## START Passage shown

To return to the tribunal: I spotted two court officials, a middle-aged man and woman, and told them I thought the girl's clothing inappropriate.

They agreed and suggested I write a complaint. I did so and expected to hear no more.

But a few minutes later a young manager called me into his office and thanked me profusely.

He explained that both the staff lawyers had expressed concern about standards of dress, but they had been waiting for a complaint from a member of the public; now they had one so something could at last be done.

It is easy to feel we might be the only ones who mind certain things, but we rarely are.

I have often intervened in public in tense situations. I am not brave, nor particularly strong, and I'm often not even particularly nice.

But my dad was a policeman, my schools were Catholic and my mum was from a poor, but decent, culture where people mucked in.

The interventions I've made have always helped, and I have never been hit.

Even bullies sometimes have a conscience, and speaking up often encourages others to stick up for what is right.

Of course, you have to pick your fights carefully – and it can be easier for women to defuse potential violence.

On a train recently, I witnessed three strapping teenage girls subjecting a hapless ticket inspector to violent abuse.

When he asked for their tickets, one blocked his path and threatened to pluck out his eye and eat it: "You just picking on us 'cos of how we is dressed," she snarled.

They were black South London girls – and everyone else on this train rolling through Surrey was white and suddenly buried in their newspapers.

I felt so sorry for the poor man that I piped up before I could even think.

I turned it into a joke about how inspectors always assumed my daughter was dishonest because she was young – and thought I must be honest because I'm middle-aged: "Now girls, isn't that something to look forward to? So give the guy a break, he's just doing his job."

The fight went out of them and one girl said: "That was brave of you. We could have had knives."

That possibility had never even occurred to me.

Much aggression cannot easily be understood or calmed. But if we think carefully and resist traditional British reserve, we can still help.

Not long ago, outside a park, I saw a huge, enraged man dragging a little girl of about four. He had her by the arm and she was sobbing and screaming for her mum.

## END Passage shown
## START Given information

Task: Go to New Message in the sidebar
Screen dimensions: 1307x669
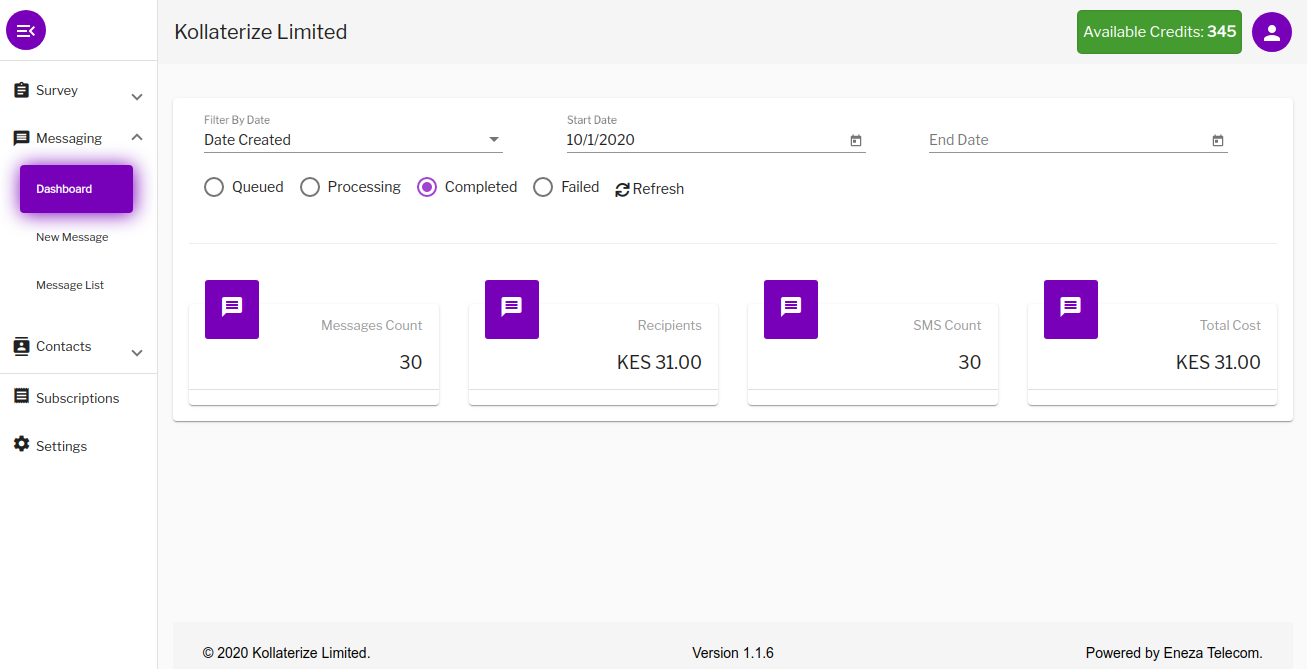Action: pos(72,237)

## END Given information

§ The tasks:
1. List every member of the narrator's family mentioned in the passage on speaking up in public, which appears above the material, and give what the passage says about each.
2. Go on with the passage on speaking up in public, which appears above the material, starting right after its final sentence about the little girl sobbing for her mum.

§ Results by task:
1.
- Dad: he was a policeman.
- Mum: she was from a poor but decent culture where people mucked in.
- Daughter: ticket inspectors always assumed she was dishonest because she was young.

2.
Nearly everyone in the street paused and looked back, alarmed. But no one did anything: we felt paralysed, by fear as well as indecision.

Was this angry giant abducting her or 'just' an angry dad?

I felt certain that, once a door closed on this child, she would be horribly beaten. Yet I too walked on.

At the end of the road, I remembered Blake Morrison's thought-provoking book As If, about the abduction and murder of toddler Jamie Bulger in Liverpool in 1993.

No fewer than 38 adults testified at the trial of the two ten-year-old boys eventually convicted of this terrible crime that they had seen them beat and drag the crying child through the streets.

Only one woman stopped and questioned them.

So I turned back, and decided to protect myself by enlisting the help of another passer-by. I found a strong-looking workman and together we followed the pair.

When the man reached an alley and shoved the girl through a gate, he spotted us. He shot after us, his big fists balled to punch. We ran.

But the workman had seen the number on the gate and I told the police.

An officer visited the house and rang me a couple of hours later.

The man was the child's father but, the policeman said, already 'well known' to police – yes, he hinted, for crimes of violence.

I had done the right thing and social services had been alerted.

Film critic Barry Norman said this week, following a survey on declining manners in cinemas, that the likes of teens chatting on mobiles during films would soon shut up if, instead of one person challenging them, 200 did.

We also need the return of ushers, park keepers, train guards, station staff and bus conductors: their numbers have been slashed in recent years even though they add enormously to public safety and manners.

Meanwhile, however, there's us. There have been times in my life when I have been immensely touched by the care of strangers.

So let's speak up, remembering there's more of Us than Them.